L’indagine della Guardia di Finanza ha rivelato che i coniugi, mentre ricevevano una sanzione di pari importo dall’Agenzia delle Entrate per aver omesso di dichiarare disponibilità finanziarie in Svizzera, hanno trasferito il loro patrimonio immobiliare e le quote societarie al figlio. Tale operazione sarebbe avvenuta senza reali contropartite economiche e senza ragioni plausibili di ristrutturazione patrimoniale o finanziaria.
L’analisi dei documenti bancari e l’incrocio dei dati disponibili hanno permesso ai finanzieri di confermare la cessione di beni e il trasferimento delle somme al figlio della coppia. Secondo l’accusa, tutto ciò sarebbe stato fatto con l’intento di evitare il pagamento delle imposte, in previsione di una possibile azione coattiva da parte dell’ente accertatore.

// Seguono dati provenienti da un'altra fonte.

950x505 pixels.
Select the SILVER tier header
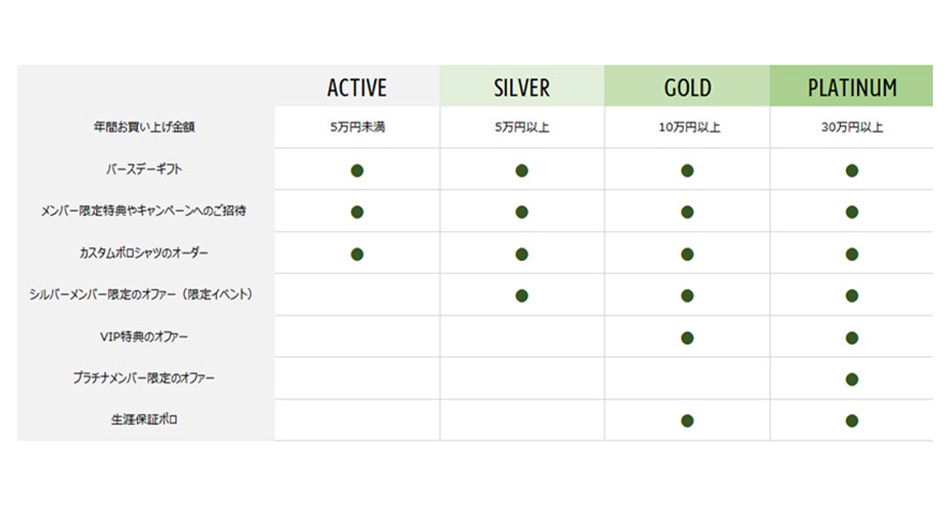[522, 88]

In conseguenza di queste valutazioni, la Guardia di Finanza ha proceduto al sequestro di liquidità , immobili e quote di una società di capitali. Tuttavia, la nota precisa che il provvedimento cautelare è stato adottato nella fase delle indagini preliminari e si basa su imputazioni provvisorie che dovranno essere confermate in sede di dibattimento.
La Corte di giustizia tributaria di primo grado di Verona ha già rigettato il ricorso del contribuente, confermando la pretesa erariale. Nonostante ciò, la responsabilità penale degli indagati sarà accertata solo al termine del processo con sentenza penale irrevocabile, secondo quanto previsto dalla Costituzione italiana.